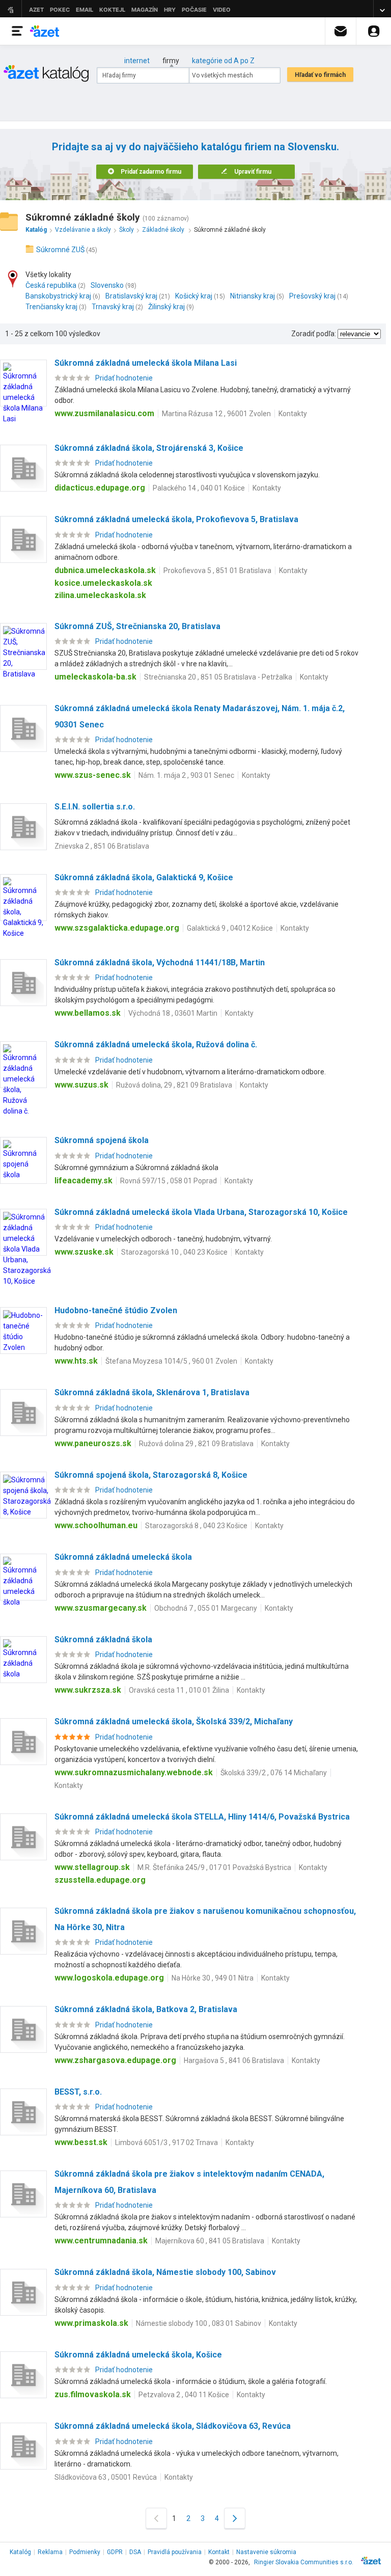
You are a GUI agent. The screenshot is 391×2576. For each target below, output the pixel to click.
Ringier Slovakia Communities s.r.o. (303, 2562)
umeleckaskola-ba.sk (95, 677)
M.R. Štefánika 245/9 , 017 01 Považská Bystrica (214, 1867)
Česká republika (50, 285)
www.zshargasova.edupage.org (115, 2060)
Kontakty (292, 414)
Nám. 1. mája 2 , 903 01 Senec (186, 775)
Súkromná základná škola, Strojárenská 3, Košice (148, 448)
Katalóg (20, 2552)
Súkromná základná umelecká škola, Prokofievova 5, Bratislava (176, 519)
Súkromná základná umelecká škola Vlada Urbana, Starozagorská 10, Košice (201, 1212)
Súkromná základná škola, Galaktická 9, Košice (143, 877)
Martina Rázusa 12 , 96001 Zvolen (216, 414)
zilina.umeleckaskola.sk (100, 595)
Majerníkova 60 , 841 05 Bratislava (209, 2241)
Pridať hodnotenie (124, 378)
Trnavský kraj (113, 307)
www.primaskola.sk (91, 2323)
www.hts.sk (76, 1361)
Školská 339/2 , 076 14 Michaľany (273, 1773)
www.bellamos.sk (87, 1013)
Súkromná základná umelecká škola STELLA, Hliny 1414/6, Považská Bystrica (202, 1817)
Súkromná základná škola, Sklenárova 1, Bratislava (151, 1392)
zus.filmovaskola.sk (92, 2394)
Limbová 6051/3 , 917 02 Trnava (166, 2142)
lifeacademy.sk (83, 1180)
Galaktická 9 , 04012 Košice (230, 928)
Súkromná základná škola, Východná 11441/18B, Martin (159, 962)
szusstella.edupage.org (100, 1880)
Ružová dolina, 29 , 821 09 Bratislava (174, 1085)
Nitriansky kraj (252, 296)
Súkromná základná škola (103, 1639)
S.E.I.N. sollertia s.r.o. (94, 806)
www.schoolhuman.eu (95, 1525)
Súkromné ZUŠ (60, 250)
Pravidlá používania (175, 2552)
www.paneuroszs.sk (92, 1443)
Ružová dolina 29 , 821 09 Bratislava (196, 1444)
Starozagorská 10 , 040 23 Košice (174, 1252)
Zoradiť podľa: (313, 334)
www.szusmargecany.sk (100, 1608)
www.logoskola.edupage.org (109, 1978)
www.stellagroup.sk (92, 1867)
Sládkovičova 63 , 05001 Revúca (105, 2477)
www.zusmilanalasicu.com (104, 413)
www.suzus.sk (81, 1085)
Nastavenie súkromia (266, 2552)
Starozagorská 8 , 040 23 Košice (196, 1526)
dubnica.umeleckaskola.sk (105, 570)
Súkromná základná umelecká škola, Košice (138, 2355)
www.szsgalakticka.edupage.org (116, 928)
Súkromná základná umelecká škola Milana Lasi (145, 363)
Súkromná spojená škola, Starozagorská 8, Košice (150, 1475)
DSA (135, 2552)
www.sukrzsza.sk (87, 1690)
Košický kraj (193, 296)
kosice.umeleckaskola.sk (103, 583)
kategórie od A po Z (223, 61)
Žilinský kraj (166, 307)
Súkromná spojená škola (101, 1140)
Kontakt (219, 2552)
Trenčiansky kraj (51, 307)
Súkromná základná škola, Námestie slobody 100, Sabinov (165, 2272)
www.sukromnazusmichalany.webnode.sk (133, 1772)
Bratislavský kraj (131, 296)
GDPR (115, 2552)
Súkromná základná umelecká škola (123, 1557)
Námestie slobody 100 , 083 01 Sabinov (198, 2323)
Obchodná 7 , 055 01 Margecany (205, 1608)
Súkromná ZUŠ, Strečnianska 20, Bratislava (137, 626)
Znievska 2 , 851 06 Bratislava (101, 846)
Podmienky (84, 2552)
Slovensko (107, 285)
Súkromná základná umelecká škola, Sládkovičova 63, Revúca (172, 2426)
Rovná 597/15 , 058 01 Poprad (168, 1181)
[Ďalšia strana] (234, 2518)
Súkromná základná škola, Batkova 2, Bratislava (145, 2009)
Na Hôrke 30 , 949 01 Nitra (213, 1978)
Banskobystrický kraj (58, 296)
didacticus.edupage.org (99, 488)
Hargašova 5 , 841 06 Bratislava (234, 2060)
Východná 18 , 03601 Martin (172, 1013)
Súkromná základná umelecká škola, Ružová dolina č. (155, 1044)
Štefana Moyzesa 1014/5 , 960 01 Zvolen (171, 1361)
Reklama (50, 2552)
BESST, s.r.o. (78, 2092)
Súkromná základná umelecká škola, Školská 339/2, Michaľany (173, 1721)
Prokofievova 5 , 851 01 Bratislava (217, 570)
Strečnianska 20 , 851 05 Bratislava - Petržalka (218, 677)
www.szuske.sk (84, 1252)
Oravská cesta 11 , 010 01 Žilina (179, 1690)
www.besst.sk (80, 2142)
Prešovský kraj (312, 296)
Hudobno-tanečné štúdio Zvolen (115, 1310)
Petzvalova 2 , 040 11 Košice (183, 2395)
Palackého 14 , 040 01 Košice (199, 488)
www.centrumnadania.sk (101, 2240)
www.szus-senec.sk (92, 775)
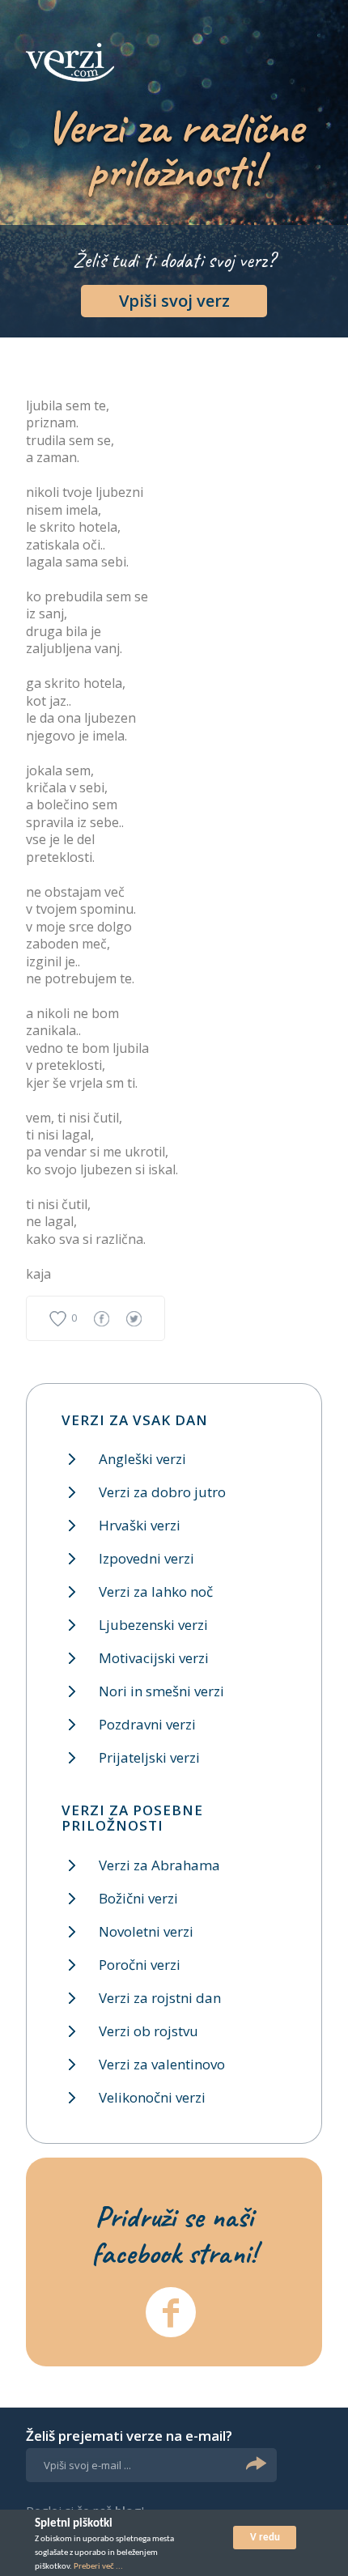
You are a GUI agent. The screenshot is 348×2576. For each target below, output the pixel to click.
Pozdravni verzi (147, 1724)
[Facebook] (171, 2312)
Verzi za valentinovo (162, 2064)
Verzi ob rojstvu (148, 2031)
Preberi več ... (98, 2566)
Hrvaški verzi (139, 1525)
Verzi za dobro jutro (162, 1492)
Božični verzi (138, 1898)
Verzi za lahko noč (156, 1591)
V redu (265, 2537)
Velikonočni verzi (152, 2097)
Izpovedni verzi (146, 1558)
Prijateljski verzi (149, 1757)
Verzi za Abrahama (159, 1865)
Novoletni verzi (146, 1931)
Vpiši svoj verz (174, 301)
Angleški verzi (142, 1458)
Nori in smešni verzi (161, 1691)
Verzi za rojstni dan (160, 1997)
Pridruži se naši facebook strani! (174, 2234)
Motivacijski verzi (154, 1658)
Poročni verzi (139, 1964)
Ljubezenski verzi (153, 1624)
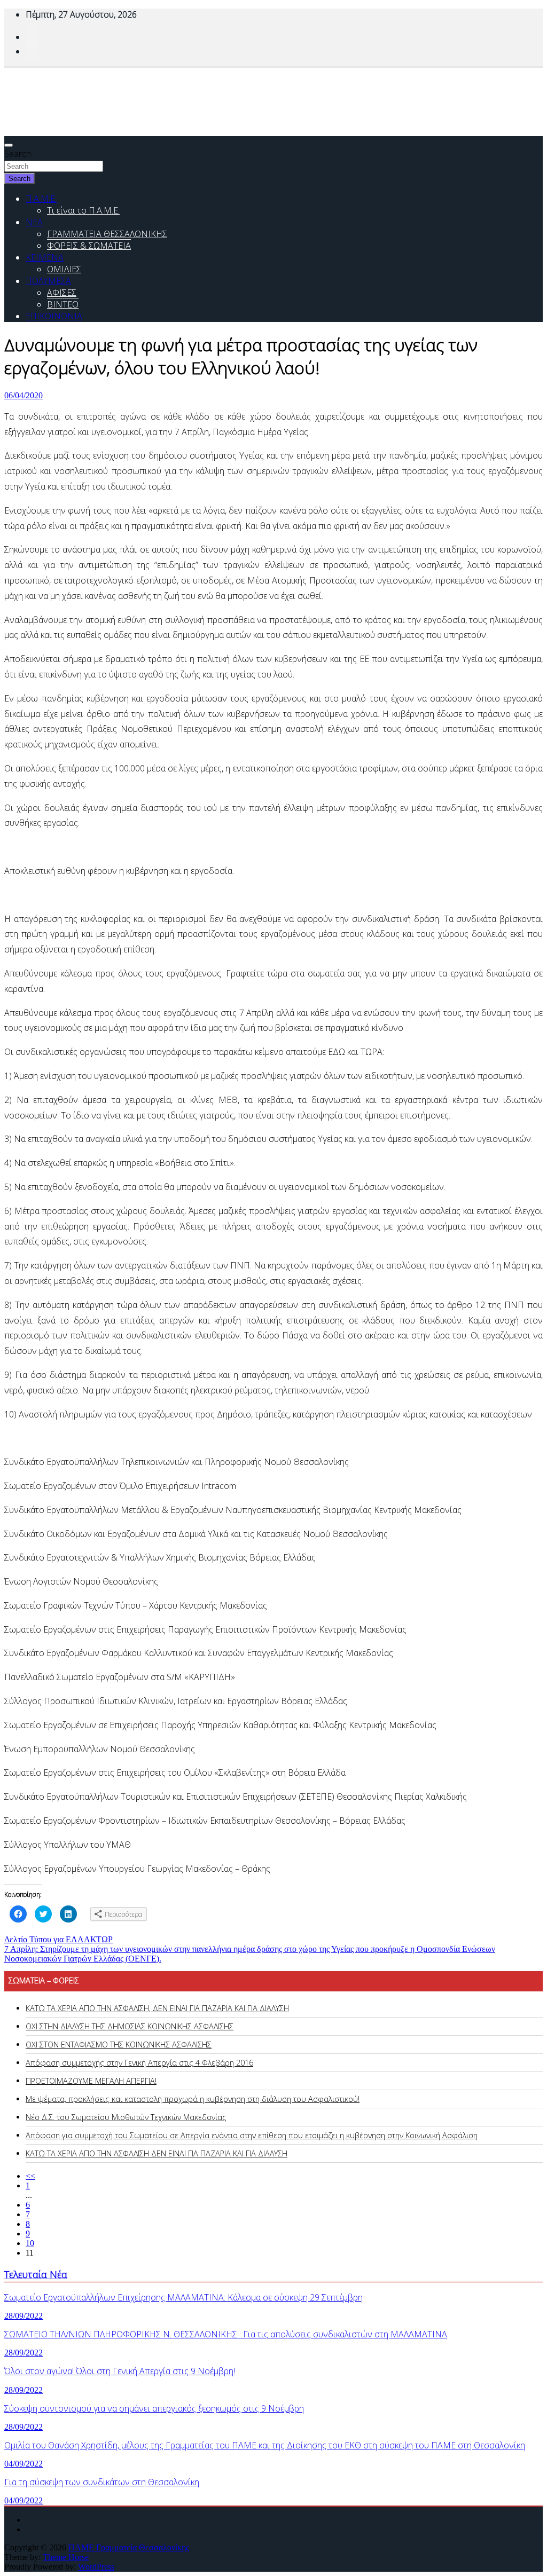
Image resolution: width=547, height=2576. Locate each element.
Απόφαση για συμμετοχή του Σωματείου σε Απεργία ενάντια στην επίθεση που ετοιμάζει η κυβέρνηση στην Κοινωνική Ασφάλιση (252, 2135)
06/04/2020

--- Task ---
Filter the records for lines containing the word "output" and copy each one.

--- Response to this exercise ---
You are a GUI agent. The screenshot is 391×2576. For each target below, output the pixel to click.
You are a GUI agent. The screenshot is 348×2576. For each target below, output the pixel to click.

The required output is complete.